Mr. Lowman's Quarantime
Sitting down to write one article to somehow sum up this experience so far seems daunting. I’m still not sure how exactly to process the sudden changes in my day-to-day life nor am I sure I understand the full extent of how this has affected me.
My schedule is, like many people’s schedules, completely disrupted. As a person who thrives on routine, it has been difficult to adjust to what feels like an endless amount of unscheduled time that I’m supposed to fit everything I’ve been doing into without the usual system of supports in place. I often joke when I return to school in the fall that it’s nice to be back in a place where a bell tells me when to use the restroom instead of having to figure it out myself; however, there is a bit of truth in that joke. For the most part, I enjoy the rigid structure of the school day, and I have found it difficult to adjust to setting my own schedule.

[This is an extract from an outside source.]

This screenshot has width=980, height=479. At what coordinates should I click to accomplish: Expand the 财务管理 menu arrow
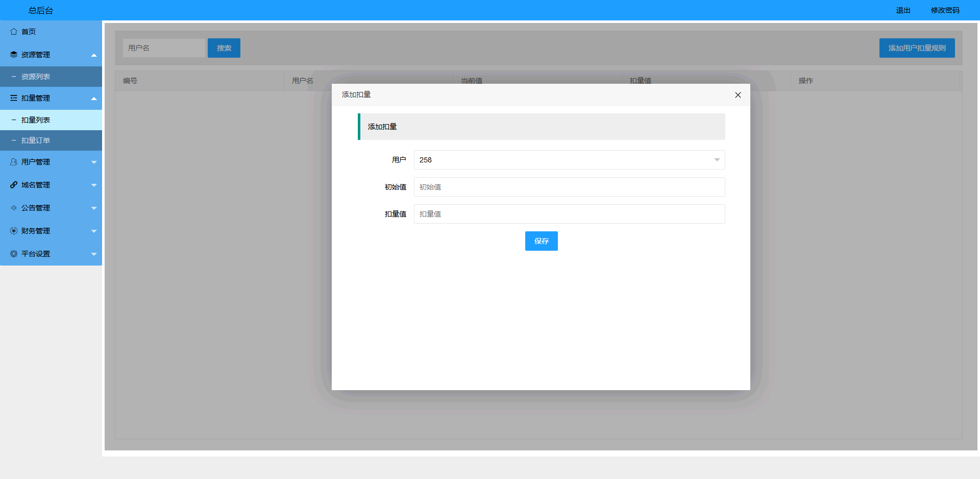94,231
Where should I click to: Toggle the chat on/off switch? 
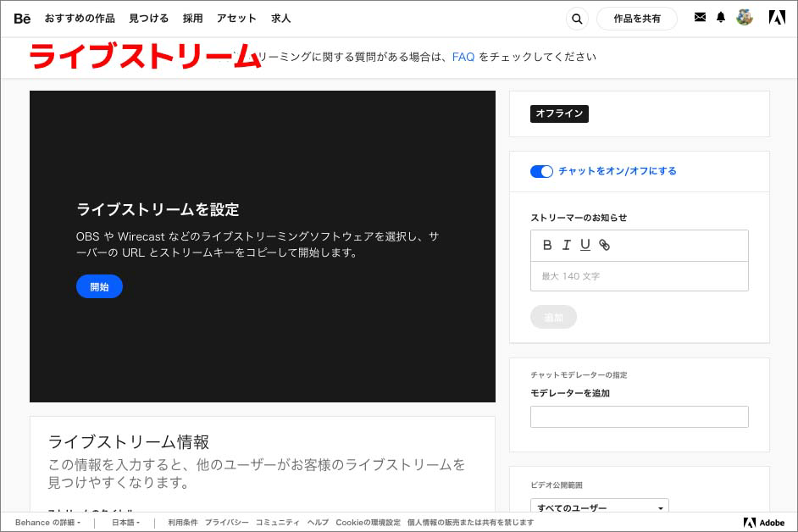(x=541, y=172)
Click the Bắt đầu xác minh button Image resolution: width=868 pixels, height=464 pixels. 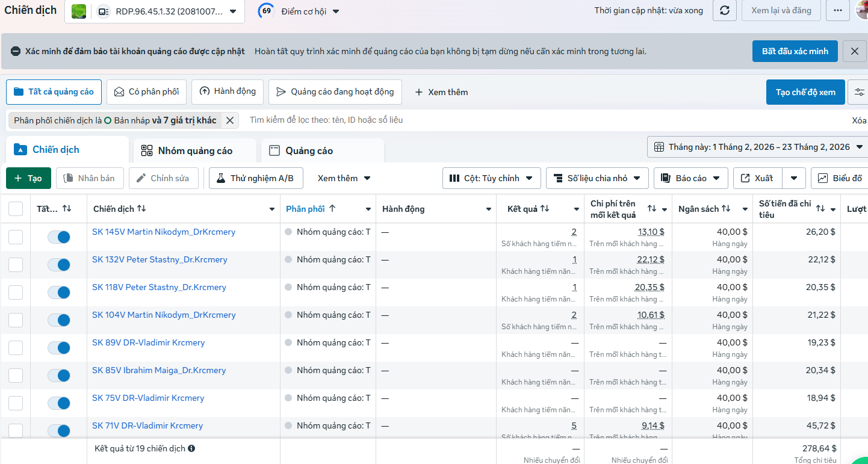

My school and home life have definitely seen quite a bit of overlap. In between grading and conferencing with students during Office Hours, I’m working with Ben on his 2nd grade assignments. (Side note: I have confirmed a suspicion I’ve had for a long time that I would NOT make a good elementary school teacher.)
Also, I don’t know if you know this, but e-Learning is hard! Ben has 5-6 virtual meetings a week with his teachers as well as daily emails which need to be responded to. (He’s sitting beside me reading aloud as I write this article.) If I wasn’t working from home, I’m not sure we would be able to meet these demands. I’m not sure how parents who have to go into work are handling all their child’s assignments.
Also, I miss my daily interactions with my students and my co-workers. I did not realize how much I thrived on these day-to-day interactions, and I look forward to returning to as close to normal as we can get.